A pé ele não vai longe. A história de um cadeirante alcoólatra.
Ao longo dos anos, Gus Van Sant construiu uma filmografia bastante variada, capaz de atender a diferentes demandas e públicos. Seja por trabalhar com uma temática LGBTQI, ou pela experimentação formal ou, não tão comumente, fazer um (nem sempre) bom arroz com feijão.
A pé ele não vai longe, novo filme de Sant estrelado por Joaquin Phoenix e Jonah Hill, faz parte deste último grupo, no formato convencional de cinebiografia – de todos, o mais formulaico. “Arroz com feijão”, no entanto, passa longe de ser o termo correto para descrever o homem que Sant escolheu retratar em seu filme.
A pé ele não vai longe adapta para os cinemas a vida de John Callahan, cartunista renomado que se destacou por um um humor ácido e também por colocar suas próprias experiências como tetraplégico com irreverência no papel.
Apropriando-se das próprias limitações motoras, Callahan criou um traço único e bastante memorável para seus trabalhos, que tratavam de temas tabu e satirizavam, entre outras coisas, o capacitismo no modo como parte da sociedade enxerga deficientes físicos.
Porém o roteiro de Sant, construído sobre um argumento de Callahan quando este ainda era vivo – Robin Williams também estava envolvido no projeto inicial -, vai fundo em uma investigação da persona por trás daqueles rabichos brilhantes.
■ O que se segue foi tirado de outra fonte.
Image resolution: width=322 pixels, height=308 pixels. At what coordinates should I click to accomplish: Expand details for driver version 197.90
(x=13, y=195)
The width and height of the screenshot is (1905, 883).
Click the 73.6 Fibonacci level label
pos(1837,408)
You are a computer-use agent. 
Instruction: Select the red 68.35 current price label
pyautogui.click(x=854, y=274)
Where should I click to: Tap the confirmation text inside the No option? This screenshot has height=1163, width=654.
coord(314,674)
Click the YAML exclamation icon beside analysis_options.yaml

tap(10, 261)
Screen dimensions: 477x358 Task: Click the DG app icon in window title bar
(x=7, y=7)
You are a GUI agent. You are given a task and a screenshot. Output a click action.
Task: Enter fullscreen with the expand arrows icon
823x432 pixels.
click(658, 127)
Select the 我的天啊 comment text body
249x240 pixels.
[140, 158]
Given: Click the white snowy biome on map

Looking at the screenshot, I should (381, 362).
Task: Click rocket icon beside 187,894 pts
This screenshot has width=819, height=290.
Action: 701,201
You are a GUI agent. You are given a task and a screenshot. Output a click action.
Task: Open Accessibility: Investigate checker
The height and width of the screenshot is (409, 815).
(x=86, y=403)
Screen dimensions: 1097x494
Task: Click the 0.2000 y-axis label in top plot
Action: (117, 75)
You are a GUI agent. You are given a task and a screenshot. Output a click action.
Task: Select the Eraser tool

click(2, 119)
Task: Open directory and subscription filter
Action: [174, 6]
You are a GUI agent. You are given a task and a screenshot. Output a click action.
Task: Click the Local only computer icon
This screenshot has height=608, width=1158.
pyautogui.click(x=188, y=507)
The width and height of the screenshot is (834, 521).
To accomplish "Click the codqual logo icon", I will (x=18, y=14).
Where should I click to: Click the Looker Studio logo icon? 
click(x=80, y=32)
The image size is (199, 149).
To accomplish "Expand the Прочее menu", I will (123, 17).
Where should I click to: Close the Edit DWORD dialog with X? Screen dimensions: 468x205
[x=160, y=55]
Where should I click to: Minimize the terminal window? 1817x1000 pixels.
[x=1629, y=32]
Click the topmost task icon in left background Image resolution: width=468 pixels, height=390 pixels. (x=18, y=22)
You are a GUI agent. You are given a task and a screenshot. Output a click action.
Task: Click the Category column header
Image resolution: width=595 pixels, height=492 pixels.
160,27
Vemos o período decisivo no qual Callahan perde seus movimentos e adapta-se a essa nova realidade, com altos e baixos muito baixos, mas o foco surpreendente é em sua superação do alcoolismo e a busca por perdoar a mãe biológica, que o abandonou ainda pequeno. Ou seja, uma robusta sessão de terapia cinematográfica.
Apesar do material ter tudo para ser mais um drama “tear jerker”, obstinado em arrancar lágrimas do público através de uma manipulação desses temas, A pé ele não vai longe é uma experiência extremamente bem-humorada – algo que já fica aparente em seu título, cuja essência foi felizmente mantida na tradução.
Sant usa de diversos recursos para manter seu longa no tom proposto, seja intercalando os cartums de Callahan com a ação ou apostando em técnicas que, fora desta proposta, seriam equivocadas mas aqui caem como uma luva – a visão que Callahan tem da mãe, com um cross fade cafona, está entre os pontos altos.
Além da escolha por um tom leve, o trabalho do elenco também é digno de nota, especialmente Phoenix como Callahan e Hill como seu mentor no programa de reabilitação. Registrados na maior parte do tempo em closes fechadíssimos – cheios de textura na fotografia de Robert Blauveut -, os dois parecem ter entrado em suas respectivas personagens ao ponto de que nada, nem sob um microscópio, poderia aparentar falso ou encenado.
Phoenix, é claro, tem o trabalho mais pesado aqui, sempre em cena e retratando Callahan ao longo de momentos distintos, mas Hill tem uma entrega igualmente marcante mesmo com menos tempo em tela.
Como em quase toda cinebiografia, A pé ele não vai longe não deixa de se tornar um pouco didático a certo ponto, e o impacto disso pode variar de acordo com expectativas.
O longa se inicia muito bem, instigando a partir de uma montagem não-linear que surte um efeito de confusão totalmente apropriado ao(s) momento(s) caótico(s) que Callahan vive, passando bem o ponto de que seus maiores problemas datam de muito antes do acidente que o deixou tetraplégico.
A resolução destes problemas, no entanto, acaba por ser representada de forma protocolar, como na montagem que traz Callahan fazendo as pazes com as pessoas de sua vida.
Mesmo assim, pode-se dizer que A pé ele não vai longe está entre uma das cinebiografias mais espirituosas que o cinema americano produziu nestes últimos dois ou três anos.
De certo modo, faz uma bela companhia à comédia Fútil e Inútil, que David Wain dirigiu com base na história do também irreverente editor Doug Kenney – um filme mais fraco que o de Sant, mas com uma abordagem inesperada e um final de matar.
É bom ver que, mesmo no âmbito das cinebiografias, há a possibilidade de adaptar não só os fatos de B a D a J, mas também emular a essência e a personalidade de uma pessoa com sucesso para o cinema. A obra pode ser tecnicamente modesta, mas cria interesse no trabalho do retratado e deixa um sorriso no rosto do espectador.